Как по-детски тогда звучало название нашей реки Уджаки — Удзяки... Теперь она зовется удобопроизносимо для нашего речевого аппарата. Все остальное и при Арсеньеве было таким же.
Это немыслимое, невероятное счастье: целый океан тайги окружал нас, до ближайшей базы было часа полтора лету на вертолете Ми-4 или Ми-6. Зато у нас было два аэродрома — на вершине сопки, где рос кремовый рододендрон, и на галечной отмели, на реке Уджаки, недалеко от нашей камералки. Муссонные дожди, брод через реку, большие коряги, торчащие из воды, старые кострища на белой речной гальке, закрытые туманом распадки, отроги гор, высокие речные террасы, мои постоянно дымные от костров волосы и особая, невероятно значительная ткань энцефалитки: мне нравился на ней каждый рубчик, и эта геологическая одежда определила на всю жизнь мои пристрастия к штормовкам с капюшонами. Все эти геологические, дорогие для меня предметы: буссоль, полевая сумка, мешочки для проб, компас, геологический молоток... Охотничий нож, фляга, карабин на ремне, висящий на стенке, образцы пород на дощатом столе. В пикетаже записаны имена образцов, взятых с обнажений: молочно-белый кварц; слюдистые сланцы; известковые и глинистые песчаники, окрашенные окисью железа; базальты; мелафиры; андезиты; крупнозернистый кварцевый порфир; аклировидные граниты; в жилах — друзы горного хрусталя; гнейсы; кристаллические сланцы; гранитные порфиры... Все эти разговоры про обнажения, водоразделы хребтов, загадочное: “вкрест простирания”, маршруты, канавы, пожоги, заломы, горельники, ветровалы, “забор” в лабазе, касситерит и кимберлитовые трубки... Соболь, которого я кормила под окном зимой, наша выносливая железная печь, затеси на тропе, ленки и хариусы рыбалок, два милых щенка — Балбес и Варнак — последнего я целую на фотографии, посадив себе на плечо. Весной все склоны были сиреневы от багульника, а осенью — золотые от лиственниц. Владимир Арсеньев живописал все это с натуры:
“Перед нами была древняя горная страна, сильно размытая. Высокие куполообразные сопки, словно гигантские окаменевшие волны, толпились со всех сторон. Некоторые из них выходили в долину с мысами. Ближние сопки видны были отчетливо ясно, а дальние тонули в туманно-синей мгле, несколько смягчавшей суровую красоту предгорий Сихотэ-Алиня. Солнце уже прошло большую часть своего пути по небу. Лучи его падали на землю под острым углом, вследствие чего одни склоны гор были ярко освещены, а другие находились в тени”.
“
Подъем на гребень Сихотэ-Алиня был настолько крут, что пришлось хвататься руками за камни и корни деревьев. Высота перевала над уровнем моря, по показаниям анероида, 875 метров. На западном склоне хребта растительность более однообразна, чем на восточном.

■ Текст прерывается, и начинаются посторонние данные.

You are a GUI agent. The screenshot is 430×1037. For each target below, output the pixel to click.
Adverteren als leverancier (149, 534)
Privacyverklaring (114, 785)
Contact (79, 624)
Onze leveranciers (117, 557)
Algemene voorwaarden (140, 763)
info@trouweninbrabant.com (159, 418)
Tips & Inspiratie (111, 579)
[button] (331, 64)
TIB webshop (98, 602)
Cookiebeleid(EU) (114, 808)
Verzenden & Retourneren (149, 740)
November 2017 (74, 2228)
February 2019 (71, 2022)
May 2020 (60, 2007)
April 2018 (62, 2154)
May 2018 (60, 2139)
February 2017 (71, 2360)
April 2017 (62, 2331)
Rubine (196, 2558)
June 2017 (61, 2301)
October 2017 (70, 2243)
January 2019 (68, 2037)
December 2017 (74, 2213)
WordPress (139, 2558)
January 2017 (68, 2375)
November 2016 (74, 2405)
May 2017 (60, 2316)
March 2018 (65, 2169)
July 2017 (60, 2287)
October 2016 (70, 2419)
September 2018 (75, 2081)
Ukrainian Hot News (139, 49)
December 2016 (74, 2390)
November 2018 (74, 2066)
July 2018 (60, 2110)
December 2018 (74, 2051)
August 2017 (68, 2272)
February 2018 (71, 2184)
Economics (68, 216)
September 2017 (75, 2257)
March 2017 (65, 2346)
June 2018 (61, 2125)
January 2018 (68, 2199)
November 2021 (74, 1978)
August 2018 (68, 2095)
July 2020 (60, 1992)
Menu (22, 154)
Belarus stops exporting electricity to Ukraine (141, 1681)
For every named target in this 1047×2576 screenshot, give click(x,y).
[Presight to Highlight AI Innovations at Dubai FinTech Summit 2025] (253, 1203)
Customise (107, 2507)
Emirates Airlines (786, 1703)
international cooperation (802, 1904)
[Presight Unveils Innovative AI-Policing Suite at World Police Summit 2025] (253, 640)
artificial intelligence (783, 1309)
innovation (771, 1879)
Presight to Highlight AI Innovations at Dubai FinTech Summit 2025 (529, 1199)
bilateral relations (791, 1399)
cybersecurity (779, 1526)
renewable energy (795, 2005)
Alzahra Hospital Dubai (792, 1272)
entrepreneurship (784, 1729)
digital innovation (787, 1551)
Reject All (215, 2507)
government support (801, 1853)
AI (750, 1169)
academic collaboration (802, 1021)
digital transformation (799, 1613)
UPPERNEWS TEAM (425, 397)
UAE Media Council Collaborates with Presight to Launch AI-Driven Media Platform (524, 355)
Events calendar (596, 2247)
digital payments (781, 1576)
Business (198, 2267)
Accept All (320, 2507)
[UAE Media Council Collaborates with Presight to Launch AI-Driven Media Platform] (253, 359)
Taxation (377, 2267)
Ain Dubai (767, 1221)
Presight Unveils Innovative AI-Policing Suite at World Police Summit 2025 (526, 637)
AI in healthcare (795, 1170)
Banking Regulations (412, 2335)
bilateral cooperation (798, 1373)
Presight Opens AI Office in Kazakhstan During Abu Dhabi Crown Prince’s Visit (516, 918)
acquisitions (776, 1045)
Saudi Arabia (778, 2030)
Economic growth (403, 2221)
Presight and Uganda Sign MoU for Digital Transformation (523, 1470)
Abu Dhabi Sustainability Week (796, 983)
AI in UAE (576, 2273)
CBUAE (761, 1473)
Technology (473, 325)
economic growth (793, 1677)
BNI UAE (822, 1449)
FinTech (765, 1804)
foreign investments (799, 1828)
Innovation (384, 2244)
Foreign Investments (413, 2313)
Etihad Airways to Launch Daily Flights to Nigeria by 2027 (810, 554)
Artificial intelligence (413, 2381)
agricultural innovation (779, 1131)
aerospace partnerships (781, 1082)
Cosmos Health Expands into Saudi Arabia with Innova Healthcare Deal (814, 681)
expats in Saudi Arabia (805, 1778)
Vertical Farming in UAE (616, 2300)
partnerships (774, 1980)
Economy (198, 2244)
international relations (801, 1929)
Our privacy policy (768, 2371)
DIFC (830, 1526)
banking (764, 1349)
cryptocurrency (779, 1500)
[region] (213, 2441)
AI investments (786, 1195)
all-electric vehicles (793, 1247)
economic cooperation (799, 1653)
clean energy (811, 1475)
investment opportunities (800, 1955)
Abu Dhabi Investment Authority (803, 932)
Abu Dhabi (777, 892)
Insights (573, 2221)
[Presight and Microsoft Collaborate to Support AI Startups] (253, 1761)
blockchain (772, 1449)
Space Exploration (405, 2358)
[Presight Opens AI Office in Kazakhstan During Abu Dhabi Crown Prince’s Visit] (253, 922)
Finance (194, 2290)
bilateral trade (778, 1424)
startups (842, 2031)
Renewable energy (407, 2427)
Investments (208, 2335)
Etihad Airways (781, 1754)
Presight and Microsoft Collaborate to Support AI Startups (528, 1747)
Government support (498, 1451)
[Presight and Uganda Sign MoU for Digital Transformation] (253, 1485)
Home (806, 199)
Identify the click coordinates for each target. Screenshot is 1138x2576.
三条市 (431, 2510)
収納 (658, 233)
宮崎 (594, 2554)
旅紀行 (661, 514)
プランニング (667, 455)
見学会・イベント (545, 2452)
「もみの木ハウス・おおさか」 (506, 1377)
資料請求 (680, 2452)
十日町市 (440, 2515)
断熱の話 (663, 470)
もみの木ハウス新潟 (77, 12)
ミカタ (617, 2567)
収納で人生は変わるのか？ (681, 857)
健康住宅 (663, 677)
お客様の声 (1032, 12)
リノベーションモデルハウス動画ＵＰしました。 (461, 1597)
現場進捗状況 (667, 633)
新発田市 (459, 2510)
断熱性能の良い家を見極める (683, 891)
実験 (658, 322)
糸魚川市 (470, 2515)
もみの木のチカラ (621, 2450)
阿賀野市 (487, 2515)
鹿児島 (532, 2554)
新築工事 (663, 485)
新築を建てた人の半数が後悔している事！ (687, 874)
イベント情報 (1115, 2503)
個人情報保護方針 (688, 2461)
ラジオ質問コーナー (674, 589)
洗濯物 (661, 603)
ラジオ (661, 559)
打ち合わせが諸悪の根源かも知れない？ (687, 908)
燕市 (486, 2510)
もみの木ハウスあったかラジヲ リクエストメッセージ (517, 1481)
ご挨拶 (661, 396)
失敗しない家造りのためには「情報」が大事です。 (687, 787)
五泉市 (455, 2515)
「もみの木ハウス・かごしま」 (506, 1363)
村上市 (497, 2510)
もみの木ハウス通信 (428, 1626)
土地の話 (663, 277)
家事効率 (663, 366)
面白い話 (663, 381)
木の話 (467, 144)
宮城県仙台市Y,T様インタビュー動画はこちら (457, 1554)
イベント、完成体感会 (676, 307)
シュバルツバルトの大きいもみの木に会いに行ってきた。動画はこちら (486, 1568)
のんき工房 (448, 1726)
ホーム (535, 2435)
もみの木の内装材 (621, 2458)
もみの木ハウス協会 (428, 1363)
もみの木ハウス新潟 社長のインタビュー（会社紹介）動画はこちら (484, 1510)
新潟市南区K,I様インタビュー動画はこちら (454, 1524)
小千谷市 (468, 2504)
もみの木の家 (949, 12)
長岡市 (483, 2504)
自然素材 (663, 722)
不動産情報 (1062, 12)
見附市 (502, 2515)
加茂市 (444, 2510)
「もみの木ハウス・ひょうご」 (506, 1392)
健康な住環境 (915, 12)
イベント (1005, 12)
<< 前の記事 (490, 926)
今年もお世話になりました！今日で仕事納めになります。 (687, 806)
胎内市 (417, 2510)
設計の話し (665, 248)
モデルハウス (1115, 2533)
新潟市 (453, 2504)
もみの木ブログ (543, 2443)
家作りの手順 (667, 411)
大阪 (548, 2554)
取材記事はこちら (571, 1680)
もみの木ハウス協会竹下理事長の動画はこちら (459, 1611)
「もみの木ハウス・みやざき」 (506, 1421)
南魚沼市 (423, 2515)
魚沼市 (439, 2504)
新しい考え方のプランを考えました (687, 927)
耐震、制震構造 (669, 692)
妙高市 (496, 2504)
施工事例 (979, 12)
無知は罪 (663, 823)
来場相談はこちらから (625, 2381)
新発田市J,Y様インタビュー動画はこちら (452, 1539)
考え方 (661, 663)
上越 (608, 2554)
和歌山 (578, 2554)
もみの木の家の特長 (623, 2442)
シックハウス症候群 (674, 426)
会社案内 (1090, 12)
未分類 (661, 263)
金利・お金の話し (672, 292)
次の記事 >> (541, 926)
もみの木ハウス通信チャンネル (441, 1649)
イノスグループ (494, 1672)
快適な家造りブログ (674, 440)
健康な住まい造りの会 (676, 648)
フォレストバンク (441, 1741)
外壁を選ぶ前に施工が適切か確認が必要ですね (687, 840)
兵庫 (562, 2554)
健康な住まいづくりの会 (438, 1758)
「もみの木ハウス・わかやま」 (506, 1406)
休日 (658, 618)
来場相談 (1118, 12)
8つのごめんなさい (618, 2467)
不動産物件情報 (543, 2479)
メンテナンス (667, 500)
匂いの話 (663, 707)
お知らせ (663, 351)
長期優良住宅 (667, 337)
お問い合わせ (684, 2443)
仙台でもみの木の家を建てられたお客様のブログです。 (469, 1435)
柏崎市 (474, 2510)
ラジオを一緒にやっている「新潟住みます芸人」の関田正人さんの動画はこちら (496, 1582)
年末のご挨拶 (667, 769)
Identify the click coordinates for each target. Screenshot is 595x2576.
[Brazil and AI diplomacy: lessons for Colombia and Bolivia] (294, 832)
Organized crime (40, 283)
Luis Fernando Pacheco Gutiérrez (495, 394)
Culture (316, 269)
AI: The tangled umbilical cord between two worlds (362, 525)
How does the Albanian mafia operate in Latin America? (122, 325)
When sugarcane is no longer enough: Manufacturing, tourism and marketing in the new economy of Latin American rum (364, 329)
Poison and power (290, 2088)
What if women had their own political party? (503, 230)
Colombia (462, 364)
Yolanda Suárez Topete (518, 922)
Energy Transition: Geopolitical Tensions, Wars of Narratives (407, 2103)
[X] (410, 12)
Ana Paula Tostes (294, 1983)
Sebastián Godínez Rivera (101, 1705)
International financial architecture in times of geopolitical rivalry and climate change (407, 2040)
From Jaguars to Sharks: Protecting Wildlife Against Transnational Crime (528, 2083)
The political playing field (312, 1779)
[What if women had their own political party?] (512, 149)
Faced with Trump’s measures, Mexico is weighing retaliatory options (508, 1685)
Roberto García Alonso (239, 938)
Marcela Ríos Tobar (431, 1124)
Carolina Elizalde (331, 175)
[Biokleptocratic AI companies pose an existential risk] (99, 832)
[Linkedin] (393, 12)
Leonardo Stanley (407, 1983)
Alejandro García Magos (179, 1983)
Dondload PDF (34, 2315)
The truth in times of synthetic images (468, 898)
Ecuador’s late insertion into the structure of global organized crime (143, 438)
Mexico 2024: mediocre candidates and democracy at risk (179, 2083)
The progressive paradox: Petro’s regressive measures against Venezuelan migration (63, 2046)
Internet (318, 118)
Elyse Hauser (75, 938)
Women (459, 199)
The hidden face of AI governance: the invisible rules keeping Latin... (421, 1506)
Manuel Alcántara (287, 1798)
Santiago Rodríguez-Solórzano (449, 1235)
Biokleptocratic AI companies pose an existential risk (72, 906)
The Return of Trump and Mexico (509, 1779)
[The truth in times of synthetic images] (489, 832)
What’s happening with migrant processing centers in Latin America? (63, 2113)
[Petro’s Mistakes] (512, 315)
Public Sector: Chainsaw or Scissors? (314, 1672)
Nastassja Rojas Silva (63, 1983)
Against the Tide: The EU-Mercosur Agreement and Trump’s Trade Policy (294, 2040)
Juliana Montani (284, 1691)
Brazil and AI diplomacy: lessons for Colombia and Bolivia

Разница в характере лесов очень резкая. Я ожидал увидеть на вершине Сихотэ-Алиня гольцы. Ничего подобного: передо мной была возвышенная равнина вроде плоскогорья, покрытая редкой замшистой лиственницей, без всякого подлесья. Нигде ни кустов, ни травы — всюду один мох. Чтобы добыть кусок горной породы, пришлось глубоко копаться во мху. Взятые образцы оказались кварцевым порфиром и липаритом”. “За тесниной, которую мы видели с высоты горы, долина расширилась. Справа по течению был обрывистый берег, поросший редкостойной лиственницей, а слева — широкие и высокие остроконечные горы. Весь ландшафт производил впечатление дикой и величественной красоты [...] Там и сям виднелись большие пятна желтых саранок с цветами величиной с большую рюмку, расположенными, как канделябры [...]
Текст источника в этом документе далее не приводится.